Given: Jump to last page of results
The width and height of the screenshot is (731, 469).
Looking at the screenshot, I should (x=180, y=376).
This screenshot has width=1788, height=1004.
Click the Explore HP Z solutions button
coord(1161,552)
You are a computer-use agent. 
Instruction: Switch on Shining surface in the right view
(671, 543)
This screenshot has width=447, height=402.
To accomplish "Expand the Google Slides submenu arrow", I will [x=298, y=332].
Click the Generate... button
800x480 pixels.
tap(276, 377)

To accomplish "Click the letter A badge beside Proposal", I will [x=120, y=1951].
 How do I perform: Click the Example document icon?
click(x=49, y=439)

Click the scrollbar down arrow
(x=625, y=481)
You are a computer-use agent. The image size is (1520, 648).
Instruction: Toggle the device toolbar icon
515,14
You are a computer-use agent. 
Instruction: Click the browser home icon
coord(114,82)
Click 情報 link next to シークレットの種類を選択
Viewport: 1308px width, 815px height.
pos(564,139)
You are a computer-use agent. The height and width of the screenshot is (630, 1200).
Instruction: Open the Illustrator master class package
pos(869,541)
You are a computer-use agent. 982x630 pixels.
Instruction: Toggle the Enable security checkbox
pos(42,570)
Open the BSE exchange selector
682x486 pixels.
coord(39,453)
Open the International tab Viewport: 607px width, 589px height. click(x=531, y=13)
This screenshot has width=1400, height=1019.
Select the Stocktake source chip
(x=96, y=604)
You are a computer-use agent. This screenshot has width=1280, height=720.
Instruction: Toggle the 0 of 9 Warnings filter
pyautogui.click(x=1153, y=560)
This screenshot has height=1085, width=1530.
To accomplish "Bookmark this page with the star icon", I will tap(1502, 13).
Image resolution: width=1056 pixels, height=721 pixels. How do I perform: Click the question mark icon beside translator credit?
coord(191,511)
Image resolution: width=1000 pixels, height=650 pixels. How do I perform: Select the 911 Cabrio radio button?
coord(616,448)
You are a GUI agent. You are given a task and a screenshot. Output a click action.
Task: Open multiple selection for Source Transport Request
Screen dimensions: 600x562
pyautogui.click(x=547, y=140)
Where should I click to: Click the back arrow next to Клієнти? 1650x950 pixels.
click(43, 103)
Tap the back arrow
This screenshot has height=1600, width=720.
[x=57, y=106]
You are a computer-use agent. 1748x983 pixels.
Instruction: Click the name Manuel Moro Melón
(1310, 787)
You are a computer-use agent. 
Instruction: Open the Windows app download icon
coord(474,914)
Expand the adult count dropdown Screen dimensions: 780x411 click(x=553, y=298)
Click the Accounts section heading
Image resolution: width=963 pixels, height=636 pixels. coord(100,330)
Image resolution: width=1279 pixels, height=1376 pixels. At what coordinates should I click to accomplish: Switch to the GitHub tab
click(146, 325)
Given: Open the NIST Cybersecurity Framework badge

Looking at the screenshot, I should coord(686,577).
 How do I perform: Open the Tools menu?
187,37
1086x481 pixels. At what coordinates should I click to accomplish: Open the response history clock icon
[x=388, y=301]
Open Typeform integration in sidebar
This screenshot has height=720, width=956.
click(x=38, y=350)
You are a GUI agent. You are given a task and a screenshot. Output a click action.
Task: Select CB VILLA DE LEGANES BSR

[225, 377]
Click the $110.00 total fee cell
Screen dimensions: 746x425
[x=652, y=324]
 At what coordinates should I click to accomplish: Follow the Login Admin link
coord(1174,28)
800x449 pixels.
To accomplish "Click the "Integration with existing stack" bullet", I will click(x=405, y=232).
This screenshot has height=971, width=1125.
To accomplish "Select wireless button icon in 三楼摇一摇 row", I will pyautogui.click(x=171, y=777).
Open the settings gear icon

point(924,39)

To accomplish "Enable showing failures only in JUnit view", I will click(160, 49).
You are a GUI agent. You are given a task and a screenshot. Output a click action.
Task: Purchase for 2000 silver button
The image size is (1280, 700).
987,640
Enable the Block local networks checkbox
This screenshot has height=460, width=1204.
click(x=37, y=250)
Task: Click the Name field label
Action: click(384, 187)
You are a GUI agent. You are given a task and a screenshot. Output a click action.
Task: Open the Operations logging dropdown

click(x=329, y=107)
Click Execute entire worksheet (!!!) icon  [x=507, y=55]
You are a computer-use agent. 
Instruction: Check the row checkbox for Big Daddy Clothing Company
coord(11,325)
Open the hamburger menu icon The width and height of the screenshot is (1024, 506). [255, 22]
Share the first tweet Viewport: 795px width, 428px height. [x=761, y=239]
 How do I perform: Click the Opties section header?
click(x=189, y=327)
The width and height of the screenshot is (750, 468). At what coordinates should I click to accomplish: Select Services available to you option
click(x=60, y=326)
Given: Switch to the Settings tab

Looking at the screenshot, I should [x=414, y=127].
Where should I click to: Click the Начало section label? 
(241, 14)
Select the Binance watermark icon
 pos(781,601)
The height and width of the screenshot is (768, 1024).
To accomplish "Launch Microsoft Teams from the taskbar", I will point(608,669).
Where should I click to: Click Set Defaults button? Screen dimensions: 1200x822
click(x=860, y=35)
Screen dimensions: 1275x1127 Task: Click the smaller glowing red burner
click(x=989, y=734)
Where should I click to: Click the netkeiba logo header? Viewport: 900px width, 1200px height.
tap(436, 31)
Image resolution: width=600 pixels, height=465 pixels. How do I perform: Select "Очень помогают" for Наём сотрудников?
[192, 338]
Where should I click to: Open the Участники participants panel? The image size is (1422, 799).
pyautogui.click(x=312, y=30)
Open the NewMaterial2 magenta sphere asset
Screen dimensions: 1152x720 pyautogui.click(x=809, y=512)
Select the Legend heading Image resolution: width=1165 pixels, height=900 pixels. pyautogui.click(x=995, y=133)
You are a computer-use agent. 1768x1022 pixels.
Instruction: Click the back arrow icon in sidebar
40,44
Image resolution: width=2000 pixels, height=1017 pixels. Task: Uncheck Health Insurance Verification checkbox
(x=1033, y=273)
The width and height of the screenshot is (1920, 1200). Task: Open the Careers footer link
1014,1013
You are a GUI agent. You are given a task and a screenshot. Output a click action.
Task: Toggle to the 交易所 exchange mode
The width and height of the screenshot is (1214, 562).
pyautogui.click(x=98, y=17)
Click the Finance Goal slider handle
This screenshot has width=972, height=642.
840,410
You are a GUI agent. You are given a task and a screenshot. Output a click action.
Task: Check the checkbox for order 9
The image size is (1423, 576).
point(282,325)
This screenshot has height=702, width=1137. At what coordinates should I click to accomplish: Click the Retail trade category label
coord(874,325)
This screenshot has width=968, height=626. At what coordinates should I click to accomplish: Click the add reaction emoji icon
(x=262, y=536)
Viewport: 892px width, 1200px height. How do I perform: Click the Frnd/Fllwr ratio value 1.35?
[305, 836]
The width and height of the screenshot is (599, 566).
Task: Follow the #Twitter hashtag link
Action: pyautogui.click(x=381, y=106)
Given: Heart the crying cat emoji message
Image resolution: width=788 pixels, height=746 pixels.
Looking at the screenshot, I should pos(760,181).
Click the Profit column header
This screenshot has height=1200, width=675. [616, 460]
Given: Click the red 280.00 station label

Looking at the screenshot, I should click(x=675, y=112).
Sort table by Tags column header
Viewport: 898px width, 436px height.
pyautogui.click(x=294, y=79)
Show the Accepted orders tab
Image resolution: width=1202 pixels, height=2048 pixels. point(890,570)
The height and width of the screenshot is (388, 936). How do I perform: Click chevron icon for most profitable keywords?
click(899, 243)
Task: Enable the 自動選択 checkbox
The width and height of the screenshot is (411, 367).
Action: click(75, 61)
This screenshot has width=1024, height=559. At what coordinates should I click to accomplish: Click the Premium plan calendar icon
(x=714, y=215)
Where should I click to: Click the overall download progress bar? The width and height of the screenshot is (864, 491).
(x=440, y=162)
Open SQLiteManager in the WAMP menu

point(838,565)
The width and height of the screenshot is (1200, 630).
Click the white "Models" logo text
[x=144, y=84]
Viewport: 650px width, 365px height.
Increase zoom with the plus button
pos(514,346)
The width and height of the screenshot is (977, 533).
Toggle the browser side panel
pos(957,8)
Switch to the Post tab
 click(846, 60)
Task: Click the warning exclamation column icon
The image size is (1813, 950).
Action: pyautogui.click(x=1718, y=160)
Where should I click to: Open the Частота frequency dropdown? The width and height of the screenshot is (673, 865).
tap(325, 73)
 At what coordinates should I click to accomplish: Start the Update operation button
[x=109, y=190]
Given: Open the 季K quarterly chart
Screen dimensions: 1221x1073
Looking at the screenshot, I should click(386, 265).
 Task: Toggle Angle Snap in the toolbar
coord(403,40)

+++++

§ What is expected
Your task is to transcribe exactly the lines from the one with "Increase zoom with the plus button" through the end of the data, both included, and nothing besides.

§ Solution to the exercise
Increase zoom with the plus button
pos(514,346)
The width and height of the screenshot is (977, 533).
Toggle the browser side panel
pos(957,8)
Switch to the Post tab
 click(846, 60)
Task: Click the warning exclamation column icon
The image size is (1813, 950).
Action: pyautogui.click(x=1718, y=160)
Where should I click to: Open the Частота frequency dropdown? The width and height of the screenshot is (673, 865).
tap(325, 73)
 At what coordinates should I click to accomplish: Start the Update operation button
[x=109, y=190]
Given: Open the 季K quarterly chart
Screen dimensions: 1221x1073
Looking at the screenshot, I should click(386, 265).
 Task: Toggle Angle Snap in the toolbar
coord(403,40)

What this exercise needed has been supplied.